LA DÉFORESTATION

Le couvert forestier ivoirien est fortement dégradé.

FACTEURS DE DÉFORESTATION

Selon l’étude « Analyse qualitative des facteurs de déforestation et de dégradation des forêts de Côte d’Ivoire » (BNETD, 2016),
les facteurs directs de déforestation se classent par ordre d’importance comme suit :

Agriculture (Cacao, hévéa, palmier, anacarde, etc.) : 62% ;
Exploitation forestière (Exploitation de bois d’œuvre, charbon de bois) : 18% ;
Extension des infrastructures : 10% ;
Exploitation minière : 8% ;
Feux de brousse : 3% ;

Le facteur principal qu’est l’agriculture, se matérialise selon une dynamique particulière.

Ainsi, la forêt naturelle est d’abord remplacée par des cacaoyères. Ensuite, du fait de la baisse de la fertilité, au fil du temps, l’on assiste à un abandon progressif des vieilles cacaoyères qui sont alors recolonisées par des jachères comprenant des arbres. Enfin, ces forêts secondaires ou jachères sont reconverties en d’autres cultures notamment l’hévéa.
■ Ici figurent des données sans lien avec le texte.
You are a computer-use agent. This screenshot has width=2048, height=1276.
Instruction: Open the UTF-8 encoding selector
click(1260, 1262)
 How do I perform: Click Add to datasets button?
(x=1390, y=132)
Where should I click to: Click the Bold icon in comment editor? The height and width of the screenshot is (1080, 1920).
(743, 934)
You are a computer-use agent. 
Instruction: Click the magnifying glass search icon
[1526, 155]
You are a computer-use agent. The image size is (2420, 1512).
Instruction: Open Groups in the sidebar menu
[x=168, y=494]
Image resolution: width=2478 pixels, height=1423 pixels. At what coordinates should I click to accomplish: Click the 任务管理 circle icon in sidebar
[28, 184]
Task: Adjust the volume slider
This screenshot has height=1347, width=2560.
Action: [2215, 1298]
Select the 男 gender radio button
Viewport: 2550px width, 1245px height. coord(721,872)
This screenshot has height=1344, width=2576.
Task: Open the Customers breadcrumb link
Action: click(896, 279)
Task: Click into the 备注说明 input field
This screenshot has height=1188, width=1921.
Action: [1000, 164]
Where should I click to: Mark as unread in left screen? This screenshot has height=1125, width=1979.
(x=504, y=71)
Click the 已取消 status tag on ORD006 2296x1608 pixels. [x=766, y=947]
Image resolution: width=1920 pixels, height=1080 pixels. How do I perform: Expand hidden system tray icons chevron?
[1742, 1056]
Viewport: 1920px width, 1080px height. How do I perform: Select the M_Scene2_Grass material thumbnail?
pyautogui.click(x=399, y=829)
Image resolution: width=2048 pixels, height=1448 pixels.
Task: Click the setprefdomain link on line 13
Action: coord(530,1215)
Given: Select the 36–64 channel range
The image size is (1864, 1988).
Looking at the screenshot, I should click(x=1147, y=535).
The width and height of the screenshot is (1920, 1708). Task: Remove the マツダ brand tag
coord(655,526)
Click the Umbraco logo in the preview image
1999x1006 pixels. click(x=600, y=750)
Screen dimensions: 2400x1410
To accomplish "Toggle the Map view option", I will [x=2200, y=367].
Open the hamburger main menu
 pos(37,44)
Ces facteurs directs sont soutenus par des facteurs indirects qui influencent largement sur leurs survenues. Ce sont par ordre d’importance :
Facteurs économiques (attractivité économique, régularité des revenus) : 36% ;
Facteurs politiques et institutionnels (crise politique, faible application des lois) : 35% ;
Facteurs démographiques (accroissement naturel, migration) : 24% ;
Facteurs technologiques : 4% ;
Facteurs culturels : 1%.

Ces facteurs de déforestation peuvent être schématisés ci-après :

IMPACTS DE LA DÉFORESTATION

Les conséquences de la destruction des forêts en Côte d’Ivoire sont énormes.

La perturbation du microclimat et du cycle des pluies entrainant une baisse de la production agricole qui affecte la croissance économique ;

L’érosion et baisse de la fertilité des sols ;

La dégradation de la couverture forestière des bassins versant et la désorganisation du réseau hydrographique ;

L’effritement de la biodiversité ;

La disparition de l’habitat des animaux, exacerbant les conflits hommes-faunes ;

Le réchauffement climatique.

ACTIONS INITIÉES POUR LUTTER CONTRE LA DÉFORESTATION

Toutefois, la Côte d’Ivoire, qui a connu un fort recul de sa couverture forestière, a pris des actes majeurs pour inverser la tendance de la déforestation. A savoir :

L’adoption de la Stratégie Nationale Redd+, comprenant l’option stratégique « agriculture zéro déforestation », en novembre 2017 ;

La signature du Cadre d’Actions Communes de l’Initiative Cacao et Forêts en novembre 2017, à Bonn, Allemagne, entre les Gouvernements de la Côte d’Ivoire et du Ghana et une trentaine d’entreprises du secteur du cacao et du chocolat ; cette initiative vise à éliminer la déforestation de la chaine d’approvisionnement du cacao ;

L’adoption de la Politique de Préservation, de Réhabilitation et d’Extension des Forêts, en mai 2018, visant à porter le taux de couverture forestière de 11% en 2015, à 20% à l’horizon 2030. Cette politique a été déclinée en stratégie en janvier 2019dont le coût global a été évalué à un milliard d’euros.

La relance du processus de négociations de l’Accord de Partenariat Volontaire (APV) FLEGT avec l’Union européenne en 2020 avec pour objectif de conclure l’accord en 2022 et d’engager sa mise en œuvre pour garantir la légalité et la traçabilité du bois ivoirien.